[[ Material provided open ]]

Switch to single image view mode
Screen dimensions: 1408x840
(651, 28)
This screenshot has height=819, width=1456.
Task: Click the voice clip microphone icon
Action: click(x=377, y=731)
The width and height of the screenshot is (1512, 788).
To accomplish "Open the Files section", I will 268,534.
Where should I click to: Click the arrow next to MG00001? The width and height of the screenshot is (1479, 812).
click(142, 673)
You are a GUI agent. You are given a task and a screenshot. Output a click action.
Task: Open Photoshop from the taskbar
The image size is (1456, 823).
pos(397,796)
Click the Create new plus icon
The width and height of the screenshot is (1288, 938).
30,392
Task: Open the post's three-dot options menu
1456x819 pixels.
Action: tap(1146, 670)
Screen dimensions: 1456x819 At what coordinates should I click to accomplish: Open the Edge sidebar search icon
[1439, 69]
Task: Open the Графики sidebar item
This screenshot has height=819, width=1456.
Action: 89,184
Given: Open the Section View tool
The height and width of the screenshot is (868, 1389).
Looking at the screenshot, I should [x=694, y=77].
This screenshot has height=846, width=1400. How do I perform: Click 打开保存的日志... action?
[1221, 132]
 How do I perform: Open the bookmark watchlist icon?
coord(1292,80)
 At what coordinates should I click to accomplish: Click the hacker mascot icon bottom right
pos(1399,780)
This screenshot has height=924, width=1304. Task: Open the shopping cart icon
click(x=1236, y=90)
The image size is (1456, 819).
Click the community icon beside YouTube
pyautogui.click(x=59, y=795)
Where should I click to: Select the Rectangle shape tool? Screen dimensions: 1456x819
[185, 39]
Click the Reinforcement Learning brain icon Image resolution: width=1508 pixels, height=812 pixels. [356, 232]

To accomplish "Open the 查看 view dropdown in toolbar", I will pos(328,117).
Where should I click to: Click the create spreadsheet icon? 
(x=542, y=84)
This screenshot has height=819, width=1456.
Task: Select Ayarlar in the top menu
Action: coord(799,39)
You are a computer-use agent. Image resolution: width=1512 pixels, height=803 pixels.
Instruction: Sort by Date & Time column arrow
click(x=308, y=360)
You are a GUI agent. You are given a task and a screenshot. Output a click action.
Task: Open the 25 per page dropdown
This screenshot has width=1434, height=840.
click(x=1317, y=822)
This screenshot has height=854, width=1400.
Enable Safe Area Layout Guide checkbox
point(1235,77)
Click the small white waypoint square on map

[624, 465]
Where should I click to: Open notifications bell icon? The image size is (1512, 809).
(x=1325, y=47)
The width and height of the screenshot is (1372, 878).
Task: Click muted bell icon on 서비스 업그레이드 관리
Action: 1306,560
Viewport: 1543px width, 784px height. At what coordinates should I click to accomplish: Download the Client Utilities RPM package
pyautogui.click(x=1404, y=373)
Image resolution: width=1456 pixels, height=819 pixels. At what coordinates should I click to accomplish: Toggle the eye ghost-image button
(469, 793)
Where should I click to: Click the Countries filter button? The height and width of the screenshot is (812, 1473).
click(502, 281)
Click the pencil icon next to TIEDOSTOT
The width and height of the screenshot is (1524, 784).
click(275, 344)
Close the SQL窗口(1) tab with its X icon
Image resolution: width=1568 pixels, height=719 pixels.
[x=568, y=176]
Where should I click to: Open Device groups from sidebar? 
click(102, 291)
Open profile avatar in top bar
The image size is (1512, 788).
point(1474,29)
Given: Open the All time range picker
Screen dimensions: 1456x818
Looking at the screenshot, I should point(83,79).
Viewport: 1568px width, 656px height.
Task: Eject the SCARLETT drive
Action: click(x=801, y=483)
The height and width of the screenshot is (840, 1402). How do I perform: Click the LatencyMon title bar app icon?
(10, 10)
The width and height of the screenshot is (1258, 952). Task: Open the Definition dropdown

[[ Material provided closed ]]

### Assignment:
Every entry, from the first line to the last, should be retyped exactly.

### Your solution:
Switch to single image view mode
Screen dimensions: 1408x840
(651, 28)
This screenshot has height=819, width=1456.
Task: Click the voice clip microphone icon
Action: click(x=377, y=731)
The width and height of the screenshot is (1512, 788).
To accomplish "Open the Files section", I will 268,534.
Where should I click to: Click the arrow next to MG00001? The width and height of the screenshot is (1479, 812).
click(142, 673)
You are a GUI agent. You are given a task and a screenshot. Output a click action.
Task: Open Photoshop from the taskbar
The image size is (1456, 823).
pos(397,796)
Click the Create new plus icon
The width and height of the screenshot is (1288, 938).
30,392
Task: Open the post's three-dot options menu
1456x819 pixels.
Action: tap(1146, 670)
Screen dimensions: 1456x819 At what coordinates should I click to accomplish: Open the Edge sidebar search icon
[1439, 69]
Task: Open the Графики sidebar item
This screenshot has height=819, width=1456.
Action: 89,184
Given: Open the Section View tool
The height and width of the screenshot is (868, 1389).
Looking at the screenshot, I should [x=694, y=77].
This screenshot has height=846, width=1400. How do I perform: Click 打开保存的日志... action?
[1221, 132]
 How do I perform: Open the bookmark watchlist icon?
coord(1292,80)
 At what coordinates should I click to accomplish: Click the hacker mascot icon bottom right
pos(1399,780)
This screenshot has height=924, width=1304. Task: Open the shopping cart icon
click(x=1236, y=90)
The image size is (1456, 819).
Click the community icon beside YouTube
pyautogui.click(x=59, y=795)
Where should I click to: Select the Rectangle shape tool? Screen dimensions: 1456x819
[185, 39]
Click the Reinforcement Learning brain icon Image resolution: width=1508 pixels, height=812 pixels. [356, 232]

To accomplish "Open the 查看 view dropdown in toolbar", I will pos(328,117).
Where should I click to: Click the create spreadsheet icon? 
(x=542, y=84)
This screenshot has height=819, width=1456.
Task: Select Ayarlar in the top menu
Action: coord(799,39)
You are a computer-use agent. Image resolution: width=1512 pixels, height=803 pixels.
Instruction: Sort by Date & Time column arrow
click(x=308, y=360)
You are a GUI agent. You are given a task and a screenshot. Output a click action.
Task: Open the 25 per page dropdown
This screenshot has width=1434, height=840.
click(x=1317, y=822)
This screenshot has height=854, width=1400.
Enable Safe Area Layout Guide checkbox
point(1235,77)
Click the small white waypoint square on map

[624, 465]
Where should I click to: Open notifications bell icon? The image size is (1512, 809).
(x=1325, y=47)
The width and height of the screenshot is (1372, 878).
Task: Click muted bell icon on 서비스 업그레이드 관리
Action: 1306,560
Viewport: 1543px width, 784px height. At what coordinates should I click to accomplish: Download the Client Utilities RPM package
pyautogui.click(x=1404, y=373)
Image resolution: width=1456 pixels, height=819 pixels. At what coordinates should I click to accomplish: Toggle the eye ghost-image button
(469, 793)
Where should I click to: Click the Countries filter button? The height and width of the screenshot is (812, 1473).
click(502, 281)
Click the pencil icon next to TIEDOSTOT
The width and height of the screenshot is (1524, 784).
click(275, 344)
Close the SQL窗口(1) tab with its X icon
Image resolution: width=1568 pixels, height=719 pixels.
[x=568, y=176]
Where should I click to: Open Device groups from sidebar? 
click(102, 291)
Open profile avatar in top bar
The image size is (1512, 788).
point(1474,29)
Given: Open the All time range picker
Screen dimensions: 1456x818
Looking at the screenshot, I should point(83,79).
Viewport: 1568px width, 656px height.
Task: Eject the SCARLETT drive
Action: click(x=801, y=483)
The height and width of the screenshot is (840, 1402). How do I perform: Click the LatencyMon title bar app icon?
(10, 10)
The width and height of the screenshot is (1258, 952). Task: Open the Definition dropdown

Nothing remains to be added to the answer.